We provide here the documentation of the TFFM-framework developed in Python. The Transcription Factor Flexible Models (TFFMs) represent TFBSs and are based on hidden Markov models (HMM). They are flexible and are able to model both position interdependence within TFBSs and variable length motifs within a single dedicated framework.
The framework also implements methods to generate a new graphical representation of the modeled motifs that convey properties of position interdependences.
TFFMs have been assessed on ChIP-seq data sets coming from the ENCODE project, revealing that the new HMM-based framework performs, in most cases, better than both PWMs and the dinucleotide weight matrix (DWM) extension in discriminating motifs within ChIP-seq sequences from background sequences.
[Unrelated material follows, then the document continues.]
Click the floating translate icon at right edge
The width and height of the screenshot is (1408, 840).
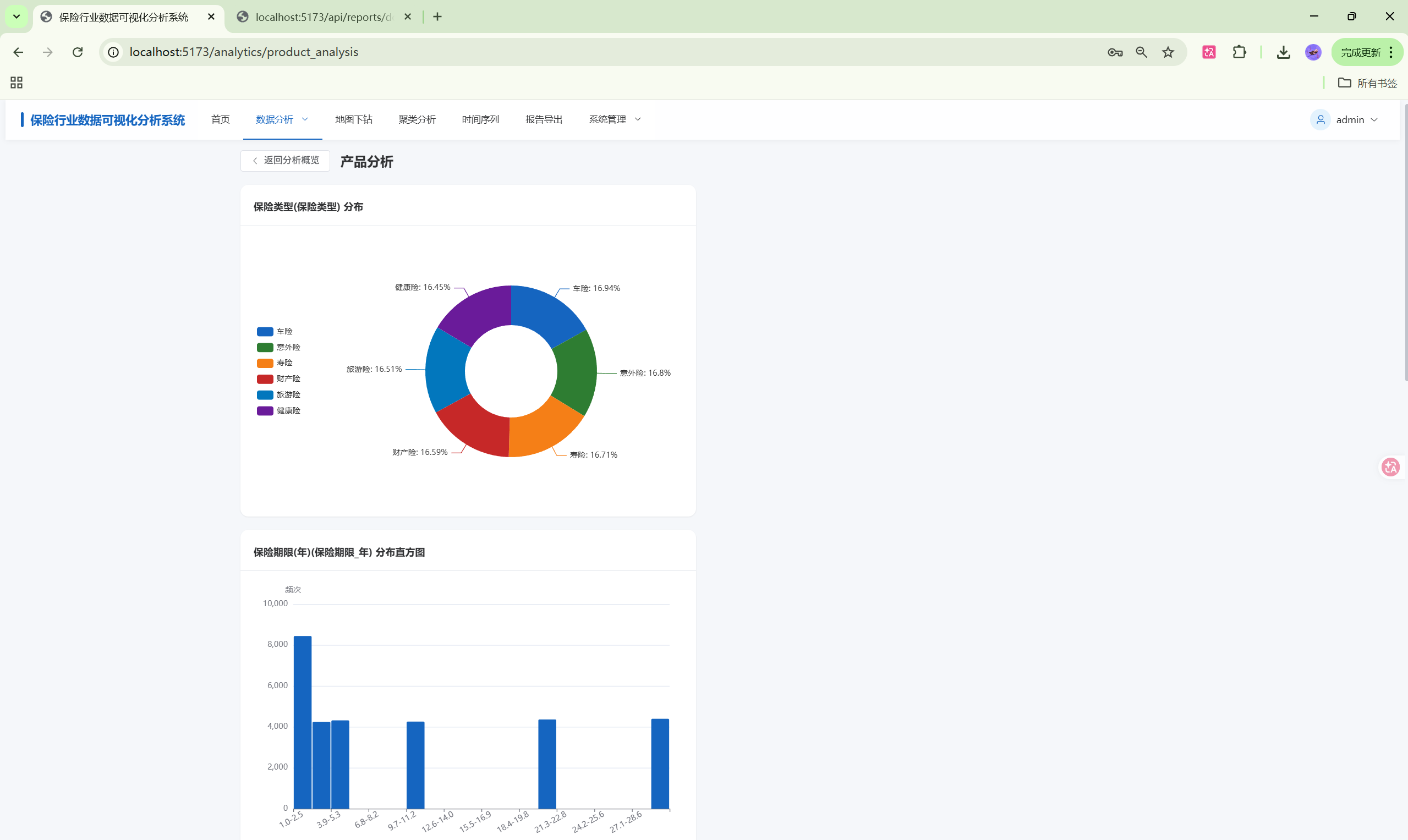[x=1390, y=467]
Under the assumption that ChIP-seq signal values are correlated with the affinity of the TF-DNA binding, we find that TFFM scores correlate with ChIP-seq peak signals. Moreover, using available TF-DNA affinity measurements for the Max TF, we observe that TFFMs constructed from ChIP-seq data correlate with published experimentally measured DNA-binding affinities. These results demonstrate the capacity of TFFMs to accurately model DNA-protein interactions, while providing a single unified framework suitable for the next generation of TFBS predictions. All the details have been published in Mathelier and Wasserman, The next generation of transcription binding site prediction.
TFFMs can be saved and opened from files using the XML format already used by the GHMM library.
We recommend you to read the documentation to get more information at http://cisreg.cmmt.ubc.ca/TFFM/doc/index.html.
Anthony Mathelier and Wyeth W. Wasserman
Centre for Molecular Medicine and Therapeutics
950 West 28th Avenue
Vancouver, BC
V5Z 4H4 Canada
[email protected]
[email protected]
Refer to the AUTHORS file.
- The TFFM-framework 2.0 has been developed and tested under Ubuntu Linux operating system. It has also been tested on CentOS.
- Python should be installed (version 2.7 has been used successfully).
- Biopython (at least version 1.61) should be installed and accessible from your Python executable. See http://biopython.org for instructions on how to install it.
- The GHMM library should be installed and accessible from Python. See http://ghmm.org for instructions on how to install it.
For a brief tutorial on how to use the TFFMs, go to http://cisreg.cmmt.ubc.ca/TFFM/doc/index.html.
The TFFM-framework can be downloaded on github.
You can generate TFFMs and scan DNA sequences with TFFMs using the dedicated web application at http://cisreg.cmmt.ubc.ca/TFFM/webapp/.
The TFFMs and the TFFM-framework have been described in Mathelier and Wasserman. The next generation of transcription binding site prediction. Plos Computational Biology, 2013.
Please cite this publication when using the TFFMs.
- The TFFM-framework has been developed under the GNU Lesser General Public Licence.
- The TFFM-framework uses the GHMM library which is also licenced under the GNU LGPL.